By Karen Gullo
As the latest negotiating session on the proposed UN Cybercrime Treaty wrapped up in New York earlier this month, one thing was clear: with time running out to finalize the text, little progress and consensus was reached on crucial points, such as the treaty’s overall scope of application and the reach of its criminal procedure mandates and international cooperation measures.
Instead, a plethora of proposed word changes was added, further complicated by additional amendments published in informal reports well after the two-week session ended September 2. We saw many of the same highly dangerous criminal offenses and surveillance measures that had not made it into the zero draft reintroduced back into the text. The original zero draft, as well as the last set of amendments discussed in behind-closed doors negotiations, turned into a sea of redlines.
It became apparent that many nations, including Russia, Eritrea, Burundi, Sierra Leone, Zimbabwe, Ghana, Korea, and others, were vying to expand the proposed treaty’s surveillance scope to cover practically any offense imaginable where a computer was involved, both at home and abroad.
“We believe a future convention ought to cover the largest possible range of offenses that could be committed using information and communication technologies (ICTs),” said Burkina Faso’s delegate.
According to the domestic surveillance chapter, evidence gathering could be marshaled against any act deemed criminal as defined by that nation’s own laws. When shifting to international cooperation, the initial drafts and several succeeding amendments indicate that the standard for such surveillance cooperation could be offenses with penalties ranging from three or more years in prison (earlier text limited it to four years), among other alternatives. This proposed treaty could serve as a global license to suppress dissenters, minorities, activists, journalists, and more.
Canada warned delegates about the potential consequences. In a statement (at minute 01:01) that garnered rare applause from the floor, it laid out in stark terms that the relentless push to expand the proposed treaty’s scope has turned it into a general criminal Mutual Legal Assistance treaty which leaves it completely in the hands of any state to decide what conduct is a “crime”or “a serious crime”and opens up a menu of measures to crack down on these crimes.

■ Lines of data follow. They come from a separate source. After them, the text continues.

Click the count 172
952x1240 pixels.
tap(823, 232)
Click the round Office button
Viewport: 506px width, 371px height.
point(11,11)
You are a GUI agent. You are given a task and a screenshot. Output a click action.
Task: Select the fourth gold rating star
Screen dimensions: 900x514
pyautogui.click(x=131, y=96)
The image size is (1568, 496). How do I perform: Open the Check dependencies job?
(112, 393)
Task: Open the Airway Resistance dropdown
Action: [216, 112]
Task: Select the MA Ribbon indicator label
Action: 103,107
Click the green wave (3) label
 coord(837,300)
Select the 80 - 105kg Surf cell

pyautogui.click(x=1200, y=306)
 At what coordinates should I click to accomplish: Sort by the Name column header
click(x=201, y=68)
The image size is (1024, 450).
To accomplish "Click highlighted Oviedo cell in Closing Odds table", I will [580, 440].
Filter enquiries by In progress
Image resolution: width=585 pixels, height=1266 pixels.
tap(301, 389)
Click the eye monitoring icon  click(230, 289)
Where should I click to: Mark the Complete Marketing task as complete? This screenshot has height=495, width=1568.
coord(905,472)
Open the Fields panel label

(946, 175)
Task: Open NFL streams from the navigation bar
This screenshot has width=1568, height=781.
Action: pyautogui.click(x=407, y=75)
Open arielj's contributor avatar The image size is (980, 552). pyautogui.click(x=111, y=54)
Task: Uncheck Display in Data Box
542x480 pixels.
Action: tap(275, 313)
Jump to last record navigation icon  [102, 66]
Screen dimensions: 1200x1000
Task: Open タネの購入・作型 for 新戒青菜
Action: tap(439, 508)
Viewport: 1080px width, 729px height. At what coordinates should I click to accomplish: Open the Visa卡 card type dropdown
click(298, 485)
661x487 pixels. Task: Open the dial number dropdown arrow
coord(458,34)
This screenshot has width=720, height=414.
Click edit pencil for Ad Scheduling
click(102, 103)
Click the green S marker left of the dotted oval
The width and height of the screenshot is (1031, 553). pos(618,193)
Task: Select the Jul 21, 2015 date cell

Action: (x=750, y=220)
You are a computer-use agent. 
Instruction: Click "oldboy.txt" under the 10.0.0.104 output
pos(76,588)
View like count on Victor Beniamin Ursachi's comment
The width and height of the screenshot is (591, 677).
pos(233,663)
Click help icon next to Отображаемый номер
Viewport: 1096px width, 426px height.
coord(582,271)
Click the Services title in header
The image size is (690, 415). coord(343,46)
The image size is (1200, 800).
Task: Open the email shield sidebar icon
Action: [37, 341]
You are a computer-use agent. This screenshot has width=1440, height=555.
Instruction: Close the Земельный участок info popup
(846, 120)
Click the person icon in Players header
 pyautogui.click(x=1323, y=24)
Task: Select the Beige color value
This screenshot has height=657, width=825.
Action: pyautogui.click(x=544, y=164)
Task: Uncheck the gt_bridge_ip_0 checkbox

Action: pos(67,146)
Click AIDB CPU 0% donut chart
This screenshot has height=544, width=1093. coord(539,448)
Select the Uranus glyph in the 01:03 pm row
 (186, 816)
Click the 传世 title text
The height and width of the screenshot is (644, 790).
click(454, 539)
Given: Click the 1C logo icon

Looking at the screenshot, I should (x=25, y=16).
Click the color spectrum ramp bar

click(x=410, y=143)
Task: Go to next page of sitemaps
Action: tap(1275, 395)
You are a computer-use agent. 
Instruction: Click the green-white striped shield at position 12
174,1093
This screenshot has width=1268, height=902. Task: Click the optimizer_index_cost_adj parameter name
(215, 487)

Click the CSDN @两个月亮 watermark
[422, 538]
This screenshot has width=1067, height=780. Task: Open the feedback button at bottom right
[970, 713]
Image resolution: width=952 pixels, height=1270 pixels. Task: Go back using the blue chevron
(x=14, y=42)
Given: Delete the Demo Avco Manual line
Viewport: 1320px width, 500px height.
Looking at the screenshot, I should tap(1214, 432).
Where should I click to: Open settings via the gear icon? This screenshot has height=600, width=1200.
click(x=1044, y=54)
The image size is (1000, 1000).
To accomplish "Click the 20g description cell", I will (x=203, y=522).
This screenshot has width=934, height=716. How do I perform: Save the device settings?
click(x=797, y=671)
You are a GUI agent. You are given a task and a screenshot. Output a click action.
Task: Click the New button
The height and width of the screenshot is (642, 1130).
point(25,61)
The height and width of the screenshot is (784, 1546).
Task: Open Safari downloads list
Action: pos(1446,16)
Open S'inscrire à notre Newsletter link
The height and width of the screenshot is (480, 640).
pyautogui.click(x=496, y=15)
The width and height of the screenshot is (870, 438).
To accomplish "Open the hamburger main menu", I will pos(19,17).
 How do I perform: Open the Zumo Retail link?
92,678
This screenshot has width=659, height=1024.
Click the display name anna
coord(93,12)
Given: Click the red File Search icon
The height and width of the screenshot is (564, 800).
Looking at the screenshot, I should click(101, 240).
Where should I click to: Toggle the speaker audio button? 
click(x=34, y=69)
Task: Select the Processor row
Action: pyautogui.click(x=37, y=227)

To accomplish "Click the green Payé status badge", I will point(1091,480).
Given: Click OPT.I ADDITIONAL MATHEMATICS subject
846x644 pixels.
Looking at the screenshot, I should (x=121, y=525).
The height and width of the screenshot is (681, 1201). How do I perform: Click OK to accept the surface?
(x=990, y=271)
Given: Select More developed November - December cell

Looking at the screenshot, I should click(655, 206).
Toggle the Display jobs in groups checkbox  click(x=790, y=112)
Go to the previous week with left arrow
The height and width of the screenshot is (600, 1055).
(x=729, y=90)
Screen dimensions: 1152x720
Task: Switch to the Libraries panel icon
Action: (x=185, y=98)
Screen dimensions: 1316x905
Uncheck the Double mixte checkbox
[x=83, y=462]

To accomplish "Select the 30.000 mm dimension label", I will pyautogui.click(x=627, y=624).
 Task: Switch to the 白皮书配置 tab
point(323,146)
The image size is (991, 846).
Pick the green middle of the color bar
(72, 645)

This represents the potential, and indeed inevitability, for Orwellian reach and control by those states who will choose to abuse this instrument…”
Criticizing a leader, innocently dancing on social media, being born a certain way, or simply saying a single word, all far exceed the definition of serious crime in some States. These acts will all come under the scope of this UN treaty in the current draft.
…this is a UN Convention, and as such our responsibility is much bigger than ourselves, it is to the people in those places where there are no protections and where this treaty will be an unprecedented multilateral tool to extend the reach and collaboration of repression and persecution.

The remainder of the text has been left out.